• SELECTED EXCERPT

CITIC Ka Wah Bank economist and strategist Liao Qun said yesterday in Shanghai that the policy may be relaxed after the Beijing Olympic Games.

Premier Wen Jiabao called for steady and fast development of the economy and warned against wild fluctuations during a three-day research trip in Shanghai and Jiangsu Province last week.

Wen also said the central government's goal to tame inflation was a major task.

"No mention of the 'tight monetary policy' and a call for steady and fast economic development indicates that the central government may consider loosening the tight monetary control to avoid a sharp decrease in the economy," Liao said.

The timing may come after the Olympics when the central government would be more focused on economic issues, Liao said.

Lower inflation in the second half and the cool-off of investment and exports would be the main reasons for a possible loosening of the policy, Liao said.

Liao expected the first half of the year's inflation to range between 6.5 percent and 7 percent, with the second half dropping to less than 6 percent. He said China's economy may grow between 9 percent and 10 percent for the whole year.

Lu Zhengwei, an Industrial Bank chief economist, said China's economy may slow in the third quarter.

"Tight monetary policies like the lending quota are unlikely be loosened until the end of this year amid the current economy," Lu said.

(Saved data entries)
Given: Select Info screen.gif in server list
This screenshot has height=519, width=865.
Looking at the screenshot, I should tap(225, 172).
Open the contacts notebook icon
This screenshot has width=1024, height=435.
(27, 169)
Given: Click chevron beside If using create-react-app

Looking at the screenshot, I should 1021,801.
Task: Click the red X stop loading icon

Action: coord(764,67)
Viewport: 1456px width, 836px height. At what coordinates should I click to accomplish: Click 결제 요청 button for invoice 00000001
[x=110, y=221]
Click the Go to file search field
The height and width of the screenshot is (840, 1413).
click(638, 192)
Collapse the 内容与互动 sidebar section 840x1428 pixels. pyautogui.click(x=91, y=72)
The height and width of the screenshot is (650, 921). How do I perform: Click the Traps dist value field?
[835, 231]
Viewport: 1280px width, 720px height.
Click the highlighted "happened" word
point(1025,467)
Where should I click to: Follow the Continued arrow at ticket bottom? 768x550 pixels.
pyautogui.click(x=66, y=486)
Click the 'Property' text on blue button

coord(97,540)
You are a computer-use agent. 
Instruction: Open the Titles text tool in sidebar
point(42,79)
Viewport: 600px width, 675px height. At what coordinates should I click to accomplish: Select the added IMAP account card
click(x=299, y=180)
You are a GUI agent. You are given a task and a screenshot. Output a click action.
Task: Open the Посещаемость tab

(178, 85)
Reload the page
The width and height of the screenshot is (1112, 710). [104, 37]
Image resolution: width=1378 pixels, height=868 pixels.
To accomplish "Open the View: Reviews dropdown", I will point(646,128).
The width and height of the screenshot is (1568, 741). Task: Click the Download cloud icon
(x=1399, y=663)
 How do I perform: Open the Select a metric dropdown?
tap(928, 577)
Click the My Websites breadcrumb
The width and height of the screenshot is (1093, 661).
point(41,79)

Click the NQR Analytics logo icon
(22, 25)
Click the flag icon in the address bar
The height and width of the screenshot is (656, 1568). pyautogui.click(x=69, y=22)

• WORK INSTRUCTIONS
Can you write the next part of the report on China's monetary policy, starting after its final sentence? These lines were taken from a separate source and are unrelated to the report on China's monetary policy.

• THE REPLY
Shenyin & Wanguo Securities Co said in a research report yesterday that the key challenges China faced were to fight inflation and avoid a sharp drop in the economy.

"The peak of inflation has passed but risks are still there for a rebound due to increasing oil prices," the report said. Shenyin & Wanguo expected the loosening may come from fiscal policies such as relaxing export controls - but not the tight monetary policy, which would still be used to hose down inflation.

However, even if the tight monetary policy was loosened, it didn't mean there would be a cut in interest rates and banks' reserve requirement rates, Liao said.

"It is more likely that the central government may ease the control of banks' lending quotas," Liao said.

China has raised the reserve requirement ratio to a record 17.5 percent in five stages this year. The central bank also raised interest rates six times last year to fight inflation and cool investment.